Giving people the space to rediscover in-person, relaxed moments of easy-going human familiarity is a far better investment than designing ‘kindergarten offices’, with bean bags, table tennis and funky perks designed to keep people in the office. Organic moments of human contact are always a better bet than an artificial sense of ‘mandatory fun’. Fundamentally, hybrid relies on a culture of human understanding – the focus of our four courses on social wellbeing:
Culture is largely invisible, easily overlooked and often misunderstood. It needs to be purposefully tailored if it is to be an effective tool in preparing a team for a hybrid work pattern. This course explains how to develop ‘culture carriers’, individuals who know the landscape. Indispensable and well regarded by others in the team, they set an example by championing the values that matter.
After cohesion, the next most important element of successful hybrid working is integration – successfully performing one job in two locations. The key to this is to maintain a consistent level of
energy, relationships, engagement and productivity, both in the office and at home. By discovering assumptions about the best way to do this, people can learn how to leverage the advantages of working in a hybrid pattern, and move beyond the disadvantages.
While a team is stronger than an individual, its value shrinks when its members fail to support each other. Building connections isn’t an automatic process that can be taken for granted. Nor can we make assumptions about personal identity. Someone we see at work might feel themselves to be less than who they are when among friends and family. Perhaps their input at work is less than it could be too. To help people bring their best self to work, we need to develop our social side, so that the group benefits from collective intelligence and collaboration.

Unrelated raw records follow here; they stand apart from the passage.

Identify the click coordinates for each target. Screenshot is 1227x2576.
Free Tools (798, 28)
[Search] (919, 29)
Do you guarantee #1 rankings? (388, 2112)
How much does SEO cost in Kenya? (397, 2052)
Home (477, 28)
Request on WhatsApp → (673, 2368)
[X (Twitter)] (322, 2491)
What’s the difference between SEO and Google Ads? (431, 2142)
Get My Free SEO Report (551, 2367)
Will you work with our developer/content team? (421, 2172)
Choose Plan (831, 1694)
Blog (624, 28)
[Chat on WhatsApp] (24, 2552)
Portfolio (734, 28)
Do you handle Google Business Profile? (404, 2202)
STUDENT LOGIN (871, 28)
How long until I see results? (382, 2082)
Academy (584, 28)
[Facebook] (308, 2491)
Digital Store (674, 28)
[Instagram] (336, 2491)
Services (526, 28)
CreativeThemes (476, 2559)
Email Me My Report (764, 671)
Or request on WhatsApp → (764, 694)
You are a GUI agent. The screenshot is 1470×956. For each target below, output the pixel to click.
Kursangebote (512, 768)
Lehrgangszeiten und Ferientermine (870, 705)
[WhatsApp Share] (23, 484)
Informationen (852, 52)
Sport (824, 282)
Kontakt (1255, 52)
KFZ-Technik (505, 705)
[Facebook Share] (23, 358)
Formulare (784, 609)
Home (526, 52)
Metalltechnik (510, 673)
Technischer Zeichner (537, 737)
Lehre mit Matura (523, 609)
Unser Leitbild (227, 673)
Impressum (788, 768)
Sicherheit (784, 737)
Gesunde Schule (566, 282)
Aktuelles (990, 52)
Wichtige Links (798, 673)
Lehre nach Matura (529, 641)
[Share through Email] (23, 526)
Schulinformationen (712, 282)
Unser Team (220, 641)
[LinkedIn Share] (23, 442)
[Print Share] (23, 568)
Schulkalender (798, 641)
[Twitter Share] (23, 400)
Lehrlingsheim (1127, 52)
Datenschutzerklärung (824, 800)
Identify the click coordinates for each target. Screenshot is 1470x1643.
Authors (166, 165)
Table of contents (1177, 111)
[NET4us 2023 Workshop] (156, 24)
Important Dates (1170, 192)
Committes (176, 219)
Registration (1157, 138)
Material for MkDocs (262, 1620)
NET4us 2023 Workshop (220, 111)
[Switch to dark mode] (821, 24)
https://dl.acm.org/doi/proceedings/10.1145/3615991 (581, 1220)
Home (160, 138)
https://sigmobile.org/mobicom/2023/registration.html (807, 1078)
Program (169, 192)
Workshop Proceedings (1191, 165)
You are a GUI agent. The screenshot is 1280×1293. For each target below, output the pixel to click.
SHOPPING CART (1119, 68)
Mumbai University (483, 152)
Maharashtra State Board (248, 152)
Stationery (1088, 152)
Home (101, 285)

Anxiety levels have been climbing since 2020. Resilience is stretched, and engagement is suffering. Shoring up confidence will help people in social situations at work, from speaking up in meetings, to chatting easily with colleagues. Developing social confidence involves tackling the limiting ideas that get in people’s way. By sharing information and stories, connections can be built through friendliness and approachability, leading to stronger trust, engagement and creativity.
Already, the 2020s are proving to be a time of turbulent uncertainty. Leaders will increasingly come to depend on sustainable working practices that maintain motivation, engagement, and productivity. For many people, these include hybrid working. For a more detailed look at sustainable working, take a look at our guide to the Sustainable Human.
Leaders looking to take on new people, and keep those they have, may have valid concerns about hybrid but these can be addressed through courses delivered in person, virtually, or via e-learning. Employers’ concerns often lead to questions about productivity. But trusted, resilient employees, whose creative engagement is reinforced by social wellbeing, will always be well placed to answer them.